Cascone & Kluepfel, LLP, Garden City (Howard B. Altman of counsel), for respondents.
Order, Supreme Court, New York County (David B. Cohen, J.), entered April 18, 2019, which, to the extent appealed from, granted defendants The Trustees of Columbia University in the City of New York and Sciame Construction, LLC's motion for summary judgment insofar as dismissing plaintiff's common-law negligence and Labor Law § 200 claims and denied plaintiff's motion for summary judgment on his Labor Law § 241(6) claims predicated on violation of Industrial Code §§ 23-1.7(e)(2) and 23-1.7(f), unanimously modified, on the law, to reinstate plaintiff's common-law negligence and Labor Law § 200 claims, and otherwise affirmed, without costs.

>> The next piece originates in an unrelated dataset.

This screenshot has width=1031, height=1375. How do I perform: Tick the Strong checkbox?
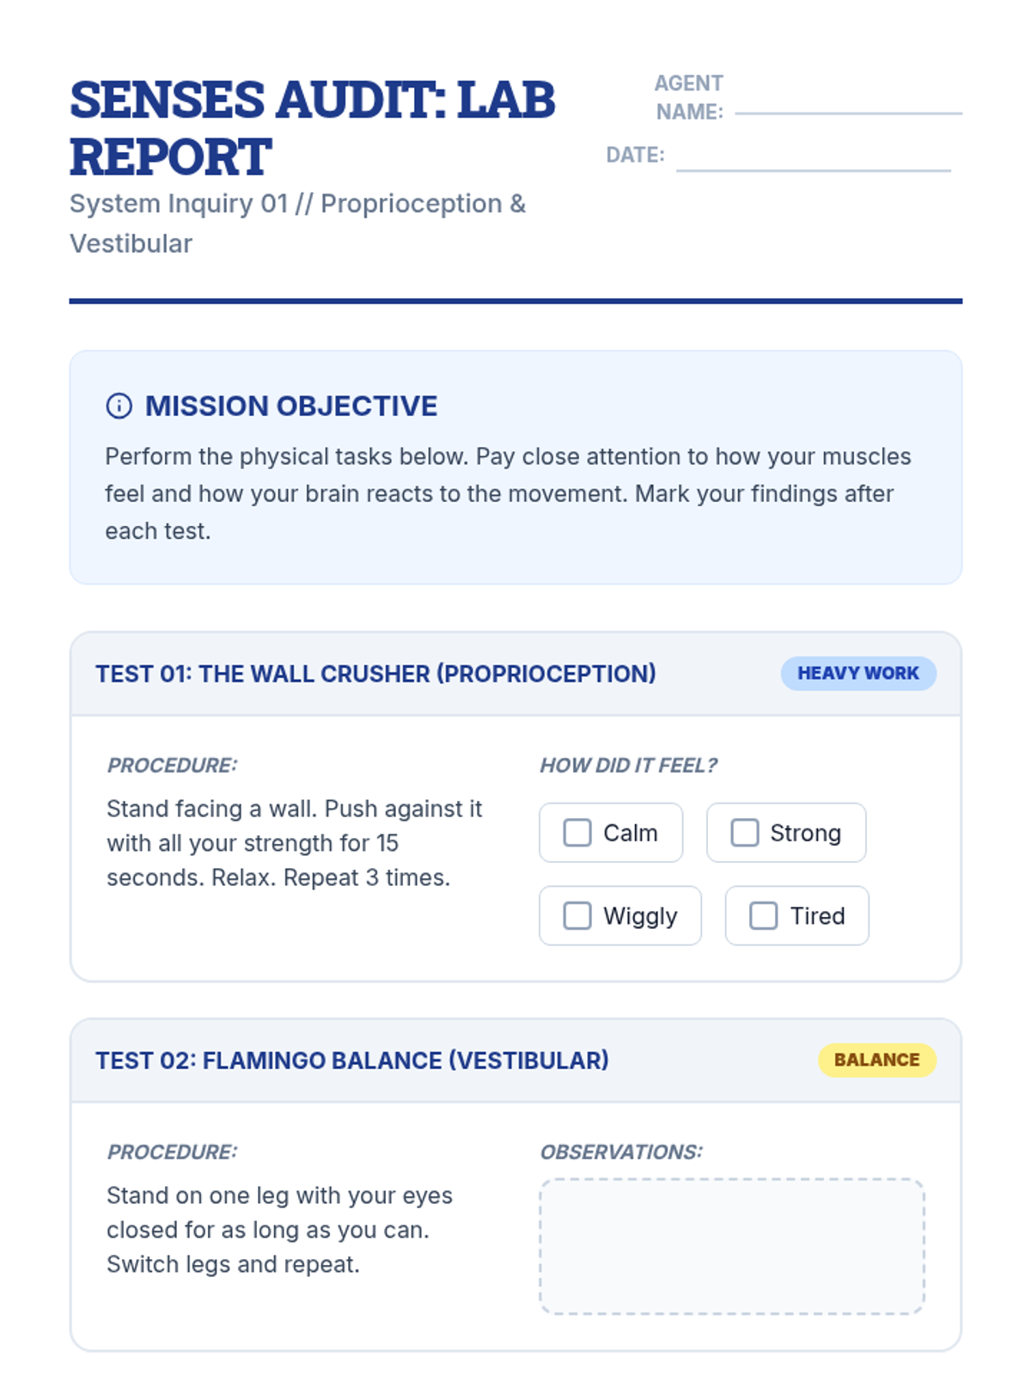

The court properly denied both parties' motions for summary judgment on plaintiff's Labor Law § 241(6) claim. Concerning the alleged violation of Industrial Code § 23-1.7(e)(2), issues of fact exist as to whether the wood plaintiff stepped on was integral to the work being performed or constituted an accumulation of debris from previous work (see Rossi v 140 W. JV Mgr. LLC, 171 AD3d 668, 668 [1st Dept 2019]; Serrano v Consolidated Edison Co. of N.Y. Inc., 146 AD3d 405, 405-406 [1st Dept 2017]). Concerning the alleged violation of Industrial Code § 23-1.7(f), defendant failed to establish that the height difference between the two levels did not require a vertical passage as contemplated by the Code provision (see Ferguson v Durst Pyramid, LLC, 178 AD3d 634 [1st Dept 2019]; McGarry v CVP 1 LLC, 55 AD3d 441, 441-442 [1st Dept 2008]; cf. Francescon v Gucci Am., Inc., 105 AD3d 503, 504 [1st Dept 2013]). Issues of fact exist, however, as to whether the failure to provide such a passage was a proximate cause of the accident.

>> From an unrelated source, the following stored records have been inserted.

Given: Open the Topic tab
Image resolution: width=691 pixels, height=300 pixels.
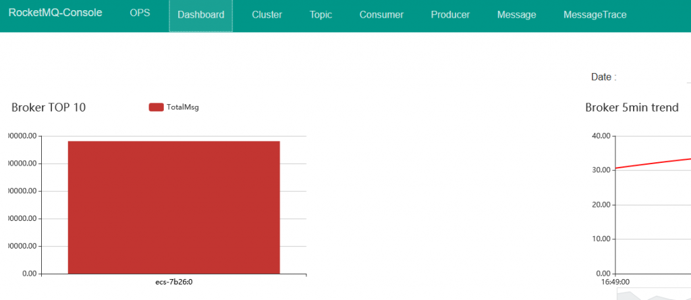Looking at the screenshot, I should [x=321, y=15].
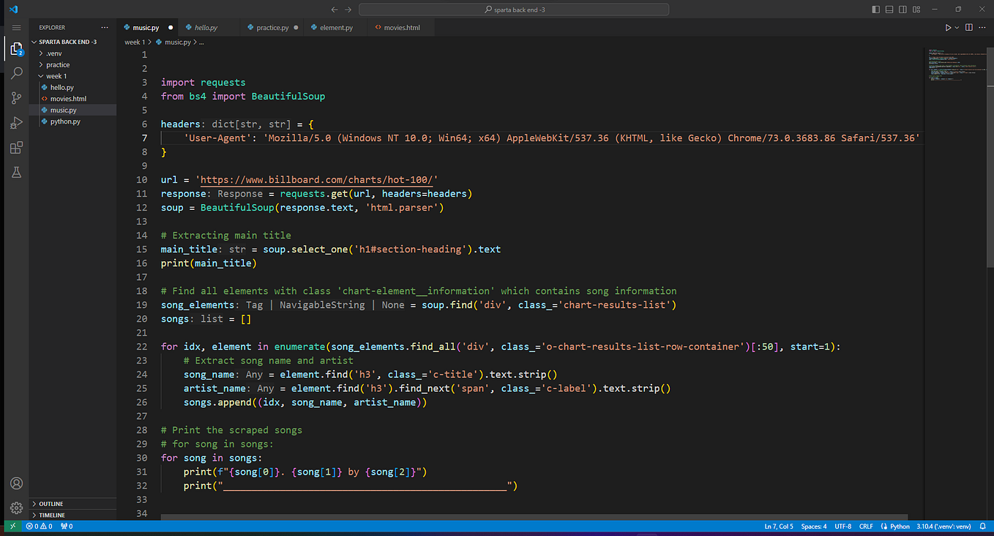Toggle the Panel visibility
Image resolution: width=994 pixels, height=536 pixels.
coord(889,8)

Plaintiff's Labor Law § 200 and common-law negligence claims should not have been dismissed. In claims arising from an alleged defective or dangerous condition existing at the premises, liability may attach to the owner or general contractor if they either created the condition or had actual or constructive notice of it (see Cappabianca v Skanska USA Bldg. Inc., 99 AD3d 139, 143-144 [1st Dept 2012]). An alleged
accumulation of debris may constitute a dangerous condition (see Singh v Manhattan
Ford Lincoln, Inc., 188 AD3d 506, 507 [1st Dept 2020]; Spencer v Term Fulton Realty Corp., 183 AD3d 441, 443 [1st Dept 2020]). Defendants failed to establish that they lacked constructive notice of the alleged accumulation of debris. THIS CONSTITUTES THE DECISION AND ORDER
OF THE SUPREME COURT, APPELLATE DIVISION, FIRST DEPARTMENT.